タイで電気自動車(EV)の普及が加速している。2026年5月のバッテリーEV(BEV)の新規登録台数は18,042台に達し、前月から80%増えた。注目すべきは、その中身だ。販売の上位を占めるのは中国ブランドで、5月は中国MGの小型EV「S5」が初めて首位に立った。日本車が圧倒的に強いタイ市場だが、こと純粋なEVに限れば、主役は中国勢になりつつある。
5月のEV登録は1.8万台、前月比80%増
タイのEV情報サイトのまとめによると、2026年5月に新規登録された100%電気のBEVは18,042台だった。前の月から8,019台、率にして80.0%の大幅な増加で、前年の同じ月と比べても大きく伸びている。 タイ政府はEVの購入補助や減税、現地生産の誘致を進めており、その後押しもあって、EVは年々身近な選択肢になってきた。1か月で1万8千台というペースは、東南アジアの中でも際立った数字だ。
トップ5を中国ブランドが独占
5月の登録台数ランキングで初めて首位に立ったのが、中国MGの「S5 EV」だ。続く2位以下も、BYDの「ATTO 3」と「ドルフィン」、奇瑞(チェリー)の「V23」、そして前月まで首位だったJAECOO(ジェイクー)の「5」と、上位5車種をすべて中国系ブランドが占めた。 首位のMG S5は、コンパクトな電動SUVで、タイ国内で組み立てられている。価格はおよそ65万〜85万バーツ(約315万〜413万円)と、中国メーカーらしい手の届きやすさが武器だ。低価格と現地生産を軸に、中国勢はタイのEV市場で一気に存在感を高めている。
日本メーカーが苦戦するEV市場
タイは「アジアのデトロイト」とも呼ばれる自動車生産大国で、市場全体ではトヨタやいすゞ、ホンダといった日本メーカーが今もおよそ7割の高いシェアを握る。
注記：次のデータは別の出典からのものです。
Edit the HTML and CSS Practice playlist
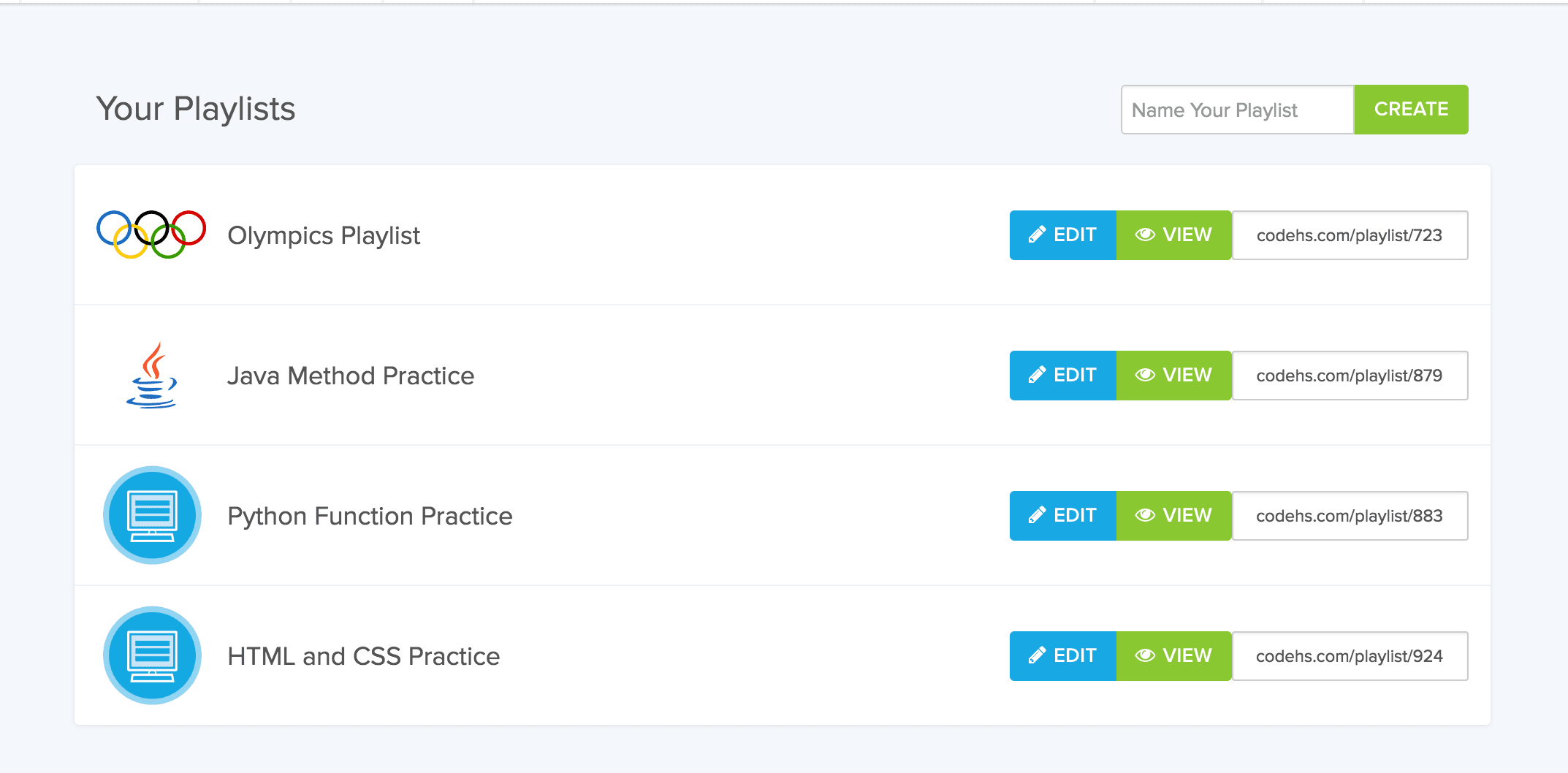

ところが、純粋なEVに限ると話は別だ。BEV市場では中国ブランドが7割を超えるシェアを占めるとされ、日本勢の存在感は大きく後退する。 日本メーカーはハイブリッドやピックアップトラックで強さを保つ一方、フル電動の車では出遅れた面が否めない。タイ政府がEVシフトを強力に推し進めるなか、この分野でどこまで巻き返せるかは、日本の自動車産業にとっても大きな課題だ。
なぜタイでEVが伸びるのか
タイでEVがここまで伸びる背景には、いくつかの理由がある。まず、政府の手厚いEV補助金と税の優遇だ。購入時の負担が抑えられ、消費者がEVに手を出しやすくなった。次に、中国メーカーが相次いでタイに工場を建て、現地生産を始めたこと。輸入車にかかる高い税金を避けられるため、価格を下げやすくなった。 充電インフラの整備が進んだことや、燃料価格への意識の高まりも、EV普及を後押ししている。こうした条件が重なり、タイは中国EVメーカーにとって、東南アジア攻略の重要な足がかりになっている。
値下げ競争と日本勢の巻き返し
中国メーカーが次々と参入したことで、タイのEV市場では激しい価格競争が起きている。各社が値下げや手厚いキャンペーンで顧客を奪い合い、消費者にとっては選べる車種が増え、価格も下がるという恩恵がある。一方で、急増する供給に需要が追いつかず、在庫がだぶつく懸念や、値下げ合戦による各社の収益悪化も指摘されている。 日本メーカーも、この流れに手をこまねいているわけではない。トヨタやホンダはハイブリッド車で根強い人気を保ちつつ、EVの投入を進めている。とはいえ、価格と品ぞろえで先行する中国勢を追うのは容易ではない。タイでの競争は、世界各地で起きている「日本車対中国EV」の構図を、最も鮮明に映し出す舞台のひとつだ。 タイ政府は2030年までに国内の自動車生産の3割をEVにする「30@30」と呼ばれる目標を掲げ、生産と販売の両面でEVシフトを促している。今後も、中国メーカーの攻勢と、それに対する日本勢の巻き返しが、タイの道路の上で続いていくことになりそうだ。
かつて日本車の独壇場だったタイの自動車市場は、EVという新しい土俵で大きく姿を変えつつある。中国勢の攻勢に日本メーカーがどう応えるのか。タイの道路で繰り広げられる競争は、世界の自動車産業の縮図でもある。